Copy every row below word for word, keeping each line unchanged.

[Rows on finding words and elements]
— BEGIN —

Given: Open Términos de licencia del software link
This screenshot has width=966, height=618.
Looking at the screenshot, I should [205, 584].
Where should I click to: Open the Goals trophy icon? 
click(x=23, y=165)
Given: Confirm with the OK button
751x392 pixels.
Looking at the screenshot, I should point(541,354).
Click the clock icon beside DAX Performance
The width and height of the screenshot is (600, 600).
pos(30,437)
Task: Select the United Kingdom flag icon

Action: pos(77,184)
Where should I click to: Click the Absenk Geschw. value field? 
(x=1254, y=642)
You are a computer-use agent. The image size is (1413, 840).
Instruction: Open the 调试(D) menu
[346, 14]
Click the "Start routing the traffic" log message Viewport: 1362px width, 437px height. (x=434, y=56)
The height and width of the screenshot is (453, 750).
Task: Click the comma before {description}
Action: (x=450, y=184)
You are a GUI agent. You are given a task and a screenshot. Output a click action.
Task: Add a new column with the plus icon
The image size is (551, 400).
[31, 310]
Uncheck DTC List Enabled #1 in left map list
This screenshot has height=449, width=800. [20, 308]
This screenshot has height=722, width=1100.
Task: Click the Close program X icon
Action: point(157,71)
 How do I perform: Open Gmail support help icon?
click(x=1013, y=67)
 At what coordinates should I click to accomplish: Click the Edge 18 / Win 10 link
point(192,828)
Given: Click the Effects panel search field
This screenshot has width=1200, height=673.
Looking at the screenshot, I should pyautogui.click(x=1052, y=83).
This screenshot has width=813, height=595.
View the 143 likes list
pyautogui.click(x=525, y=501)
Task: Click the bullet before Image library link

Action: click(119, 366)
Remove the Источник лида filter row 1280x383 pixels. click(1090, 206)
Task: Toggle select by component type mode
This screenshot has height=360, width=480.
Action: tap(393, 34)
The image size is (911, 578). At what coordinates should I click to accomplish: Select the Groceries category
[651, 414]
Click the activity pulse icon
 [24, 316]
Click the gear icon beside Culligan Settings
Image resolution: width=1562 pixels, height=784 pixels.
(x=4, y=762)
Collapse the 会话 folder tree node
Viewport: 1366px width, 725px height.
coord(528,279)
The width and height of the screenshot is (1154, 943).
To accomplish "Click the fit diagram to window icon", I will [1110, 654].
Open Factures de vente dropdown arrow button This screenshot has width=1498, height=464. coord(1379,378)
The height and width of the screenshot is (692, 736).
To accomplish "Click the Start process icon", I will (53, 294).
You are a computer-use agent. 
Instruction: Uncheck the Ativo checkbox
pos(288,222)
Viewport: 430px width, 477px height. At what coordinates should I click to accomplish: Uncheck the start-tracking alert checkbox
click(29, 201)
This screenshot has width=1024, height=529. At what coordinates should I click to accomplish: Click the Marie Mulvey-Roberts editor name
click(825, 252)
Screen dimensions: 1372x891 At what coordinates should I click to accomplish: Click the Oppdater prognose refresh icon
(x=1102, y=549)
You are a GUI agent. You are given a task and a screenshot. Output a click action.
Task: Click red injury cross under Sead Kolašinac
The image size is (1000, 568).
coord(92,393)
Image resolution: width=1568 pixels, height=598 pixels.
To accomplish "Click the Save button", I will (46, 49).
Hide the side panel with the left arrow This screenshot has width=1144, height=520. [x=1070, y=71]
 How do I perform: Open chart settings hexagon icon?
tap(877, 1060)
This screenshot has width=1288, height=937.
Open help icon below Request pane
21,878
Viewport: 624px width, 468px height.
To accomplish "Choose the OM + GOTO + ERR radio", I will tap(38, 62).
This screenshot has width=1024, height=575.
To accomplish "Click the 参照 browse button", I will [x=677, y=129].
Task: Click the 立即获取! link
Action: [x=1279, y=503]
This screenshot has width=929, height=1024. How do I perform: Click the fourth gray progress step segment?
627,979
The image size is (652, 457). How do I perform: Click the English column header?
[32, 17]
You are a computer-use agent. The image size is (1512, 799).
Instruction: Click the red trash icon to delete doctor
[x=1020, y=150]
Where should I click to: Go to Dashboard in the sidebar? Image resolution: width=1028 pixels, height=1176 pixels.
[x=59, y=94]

— END —

> _Output of the exercise_:
Given: Open Términos de licencia del software link
This screenshot has width=966, height=618.
Looking at the screenshot, I should [205, 584].
Where should I click to: Open the Goals trophy icon? 
click(x=23, y=165)
Given: Confirm with the OK button
751x392 pixels.
Looking at the screenshot, I should point(541,354).
Click the clock icon beside DAX Performance
The width and height of the screenshot is (600, 600).
pos(30,437)
Task: Select the United Kingdom flag icon

Action: pos(77,184)
Where should I click to: Click the Absenk Geschw. value field? 
(x=1254, y=642)
You are a computer-use agent. The image size is (1413, 840).
Instruction: Open the 调试(D) menu
[346, 14]
Click the "Start routing the traffic" log message Viewport: 1362px width, 437px height. (x=434, y=56)
The height and width of the screenshot is (453, 750).
Task: Click the comma before {description}
Action: (x=450, y=184)
You are a GUI agent. You are given a task and a screenshot. Output a click action.
Task: Add a new column with the plus icon
The image size is (551, 400).
[31, 310]
Uncheck DTC List Enabled #1 in left map list
This screenshot has height=449, width=800. [20, 308]
This screenshot has height=722, width=1100.
Task: Click the Close program X icon
Action: point(157,71)
 How do I perform: Open Gmail support help icon?
click(x=1013, y=67)
 At what coordinates should I click to accomplish: Click the Edge 18 / Win 10 link
point(192,828)
Given: Click the Effects panel search field
This screenshot has width=1200, height=673.
Looking at the screenshot, I should pyautogui.click(x=1052, y=83).
This screenshot has width=813, height=595.
View the 143 likes list
pyautogui.click(x=525, y=501)
Task: Click the bullet before Image library link

Action: click(119, 366)
Remove the Источник лида filter row 1280x383 pixels. click(1090, 206)
Task: Toggle select by component type mode
This screenshot has height=360, width=480.
Action: tap(393, 34)
The image size is (911, 578). At what coordinates should I click to accomplish: Select the Groceries category
[651, 414]
Click the activity pulse icon
 [24, 316]
Click the gear icon beside Culligan Settings
Image resolution: width=1562 pixels, height=784 pixels.
(x=4, y=762)
Collapse the 会话 folder tree node
Viewport: 1366px width, 725px height.
coord(528,279)
The width and height of the screenshot is (1154, 943).
To accomplish "Click the fit diagram to window icon", I will [1110, 654].
Open Factures de vente dropdown arrow button This screenshot has width=1498, height=464. coord(1379,378)
The height and width of the screenshot is (692, 736).
To accomplish "Click the Start process icon", I will (53, 294).
You are a computer-use agent. 
Instruction: Uncheck the Ativo checkbox
pos(288,222)
Viewport: 430px width, 477px height. At what coordinates should I click to accomplish: Uncheck the start-tracking alert checkbox
click(29, 201)
This screenshot has width=1024, height=529. At what coordinates should I click to accomplish: Click the Marie Mulvey-Roberts editor name
click(825, 252)
Screen dimensions: 1372x891 At what coordinates should I click to accomplish: Click the Oppdater prognose refresh icon
(x=1102, y=549)
You are a GUI agent. You are given a task and a screenshot. Output a click action.
Task: Click red injury cross under Sead Kolašinac
The image size is (1000, 568).
coord(92,393)
Image resolution: width=1568 pixels, height=598 pixels.
To accomplish "Click the Save button", I will (46, 49).
Hide the side panel with the left arrow This screenshot has width=1144, height=520. [x=1070, y=71]
 How do I perform: Open chart settings hexagon icon?
tap(877, 1060)
This screenshot has width=1288, height=937.
Open help icon below Request pane
21,878
Viewport: 624px width, 468px height.
To accomplish "Choose the OM + GOTO + ERR radio", I will tap(38, 62).
This screenshot has width=1024, height=575.
To accomplish "Click the 参照 browse button", I will [x=677, y=129].
Task: Click the 立即获取! link
Action: [x=1279, y=503]
This screenshot has width=929, height=1024. How do I perform: Click the fourth gray progress step segment?
627,979
The image size is (652, 457). How do I perform: Click the English column header?
[32, 17]
You are a computer-use agent. The image size is (1512, 799).
Instruction: Click the red trash icon to delete doctor
[x=1020, y=150]
Where should I click to: Go to Dashboard in the sidebar? Image resolution: width=1028 pixels, height=1176 pixels.
[x=59, y=94]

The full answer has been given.